Eichsfeld. Der kleine Schmandlecker wird von der Abendsonne beschienen. Seine Finger, die er gerade in den Mund steckt, triefen vor Schmand. Er sieht zufrieden aus, neigt den Kopf verträumt zur Seite. Die Figur steht im Garten des Hüpstedter Holzbildhauers Heinz Günther. Bald soll sie aber an ihren eigentlichen Platz nach Gerterode ziehen. Denn die Gerteröder haben den Spitznamen Schmandlecker, und Bürgermeister Udo Hartung hat gemeinsam mit dem Ortsteilrat für das kleine Fest am 3. Oktober die Skulptur bei dem Künstler bestellt.

Die Eiche, aus der die Figur gefertigt ist, stammt aus der Struth, dem Wald zwischen Gerterode und Vollenborn, sagt Heinz Günther. Das Holz wurde bereits vor zwei bis drei Jahren geschlagen, ist somit schon abgelagert und reißt nicht mehr. Deshalb ist es auch gut zu verarbeiten.

Eine Woche legte Heinz Günther Hand an den Schmandlecker für Gerterode an. Die Zeit war knapp, also habe ich nicht lange gefackelt. Als der Anruf aus Gerterode kam, schien gerade die Sonne und so skizzierte der Künstler gleich eine Silhouette auf den Eichenstamm, den er zuvor gemeinsam mit seiner Tochter, die auch Künstlerin ist, aus dem Lagerplatz im Garten herausgesucht hatte. Am nächsten Tag kam auch schon Udo Hartung vorbei. Ihm gefiel der Entwurf und Heinz Günther machte sich ans Werk. 

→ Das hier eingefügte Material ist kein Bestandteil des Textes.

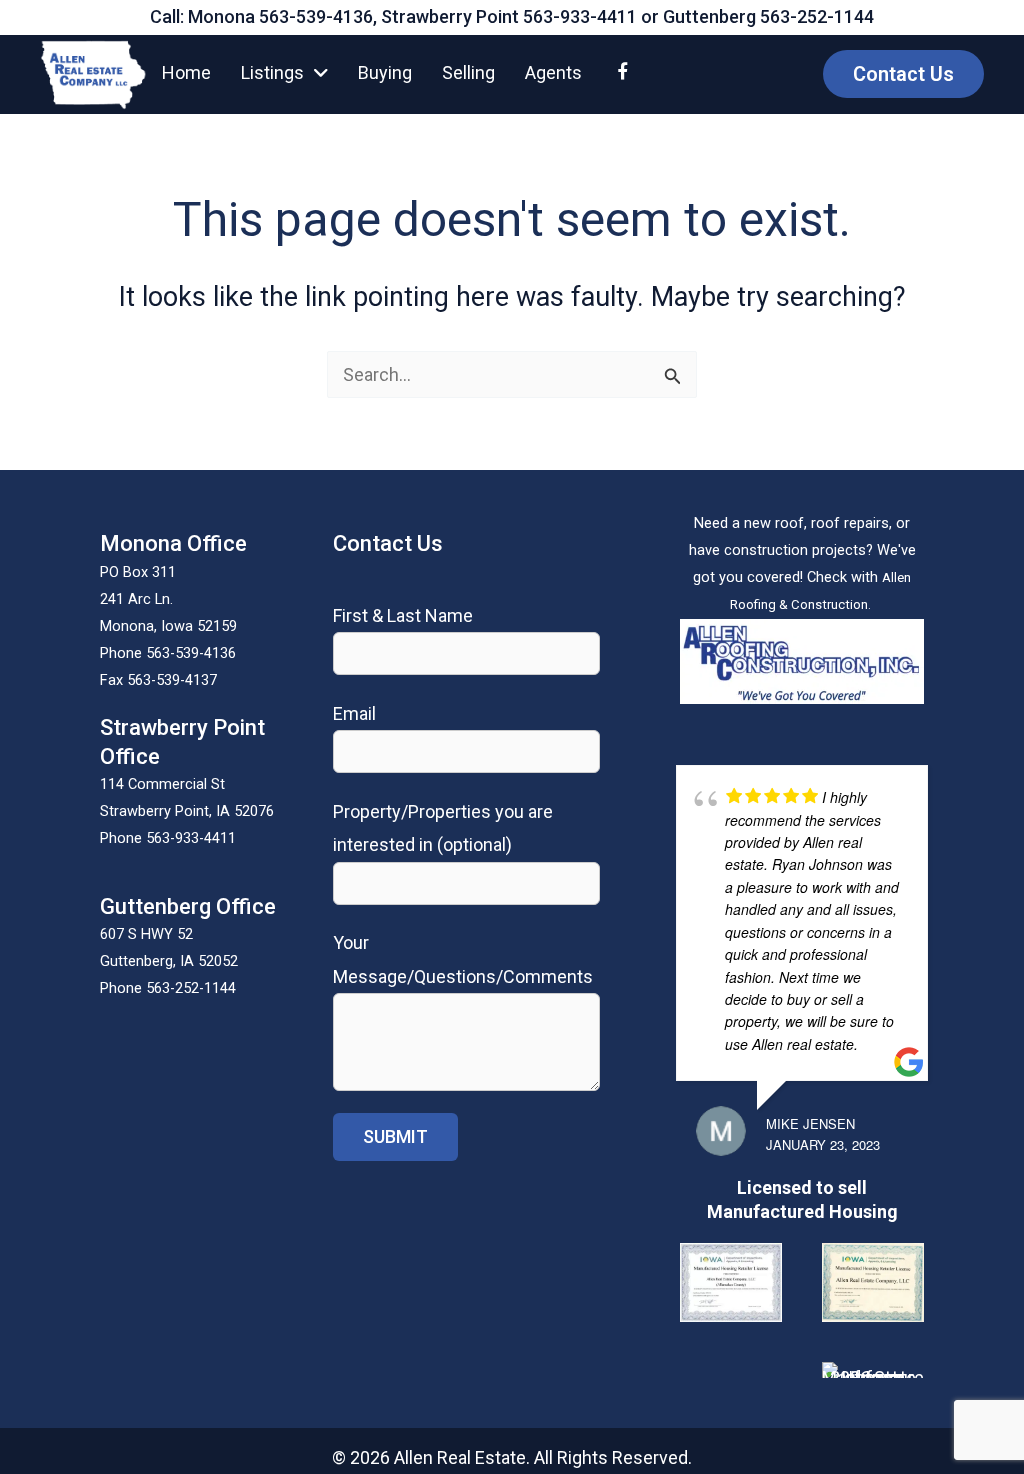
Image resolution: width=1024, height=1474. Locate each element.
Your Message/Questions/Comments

Der Schmandlecker soll auf dem neugestalteten Platz in Gerterode aufgestellt werden. Genau neben der Schnecke aus Eiche. Diese war ein Geschenk der Partnergemeinde des kleinen Eichsfeldortes. Gerterode in Hessen ist ein Ortsteil der Gemeinde Ludwigsau im Nordosten des mitteldeutschen Bundeslandes und die Bewohner machten sich kurz nach der Wende auf, ihre Namensvetter zu besuchen. Seitdem besteht die Partnerschaft, so Udo Hartung. Anlässlich der 750-Jahr-Feier des Ortes brachten die hessischen Freunde eine Schnecke aus Holz mit, denn auch sie haben einen Necknamen: Sie werden Schneen genannt.

So soll am 3. Oktober passend zum Tag der Deutschen Einheit, denn ohne diese wären die beiden Ortschaften so nicht zusammen gekommen ein kleines Fest auf dem neuen Platz in Gerterode gefeiert werden. Den schmücken jetzt auch rustikale Bänke mit den Wappen der beiden Gemeinden, eine Litfaßsäule und bald die beiden Skulpturen.

Um den Topf des Schmandleckers so original wie möglich zu gestalten, mobilisierte Heinz Günther gleich den halben Hüpstedter Heimatverein. Mehrere Tontöpfe stehen nun, zusammengetragen von den Mitgliedern, in seiner Werkstatt, und er erzählt, dass in seinem Heimatort Vollenborn früher viele Töpfereien waren, da es um den Ort große Tonvorkommen gibt. Er selbst habe als Kind oft besonders gern mit dem blauen Ton, den es nahe des elterlichen Grundstücks gab, Tiere geformt und in Ermangelung eines Töpferofens in der Sonne getrocknet. In den Tontöpfen, wie sie jetzt auf dem Fensterbrett der Werkstatt in Hüpstedt stehen, wurde früher der Schmand zur Konservierung gelagert.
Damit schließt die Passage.